Kateřina Žmolíková, Simone Merello, Kaustubh Kalgaonkar, Ju Lin, Niko Moritz, Pingchuan Ma, Ming Sun, Honglie Chen, Antoine Saliou, Stavros Petridis, Christian Fuegen, Michael Mandel

The increasing adoption of smart glasses has opened up the way for innovative applications such as live speech captioning and translation. This presents new exciting research problems and opportunities. To increase the visibility of this research topic and support the researchers in this field, we are introducing the Multi-modal Conversations in Smart Glasses (MMCSG) dataset and challenge. The MMCSG dataset includes two-party conversations, recorded through smart Aria glasses worn by one of the participants, accompanied by manual annotations. Several modalities including multi-channel audio, video and Inertial measurement unit (IMU) measurements are available. Additionally, we are releasing the Multi-channel Audio Conversation Simulator (MCAS) dataset and tools. The simulator is designed to generate extensive simulated training data, simplifying development of robust systems.
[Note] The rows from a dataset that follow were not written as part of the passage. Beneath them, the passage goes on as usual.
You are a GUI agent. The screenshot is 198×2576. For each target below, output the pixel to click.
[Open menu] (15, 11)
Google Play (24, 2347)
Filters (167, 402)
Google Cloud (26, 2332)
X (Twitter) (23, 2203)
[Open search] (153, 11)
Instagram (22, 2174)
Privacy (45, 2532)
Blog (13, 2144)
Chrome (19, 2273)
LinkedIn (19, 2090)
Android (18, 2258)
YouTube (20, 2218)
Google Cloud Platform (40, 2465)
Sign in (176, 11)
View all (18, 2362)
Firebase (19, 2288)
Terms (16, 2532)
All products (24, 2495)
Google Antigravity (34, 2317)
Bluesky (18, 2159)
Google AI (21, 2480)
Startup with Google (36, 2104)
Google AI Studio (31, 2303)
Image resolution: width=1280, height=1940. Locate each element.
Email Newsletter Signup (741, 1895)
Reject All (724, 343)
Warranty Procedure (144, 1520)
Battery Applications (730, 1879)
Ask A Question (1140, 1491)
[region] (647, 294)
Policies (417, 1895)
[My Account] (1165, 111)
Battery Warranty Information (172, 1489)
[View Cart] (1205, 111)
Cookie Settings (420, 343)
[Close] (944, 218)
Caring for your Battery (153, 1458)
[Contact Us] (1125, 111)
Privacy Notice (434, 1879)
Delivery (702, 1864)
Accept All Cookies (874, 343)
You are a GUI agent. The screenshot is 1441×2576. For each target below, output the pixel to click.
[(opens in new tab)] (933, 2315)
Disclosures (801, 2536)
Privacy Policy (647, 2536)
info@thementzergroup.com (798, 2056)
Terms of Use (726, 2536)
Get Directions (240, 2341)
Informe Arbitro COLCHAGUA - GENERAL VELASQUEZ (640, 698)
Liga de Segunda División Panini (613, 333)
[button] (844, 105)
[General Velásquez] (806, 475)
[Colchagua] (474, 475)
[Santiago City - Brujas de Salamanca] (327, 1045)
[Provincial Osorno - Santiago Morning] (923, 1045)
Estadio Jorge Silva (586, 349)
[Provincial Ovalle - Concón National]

In the challenge, we will evaluate speaker-attributed speech recognition systems on both multi-talker word error rate and algorithmic latency. To assist the challenge participants, we are providing two baseline models. These models serve as starting points for development and as benchmarks for comparison. We hope that these resources will lower the barriers to entry for researchers interested in the potential of smart glasses in enhancing communication.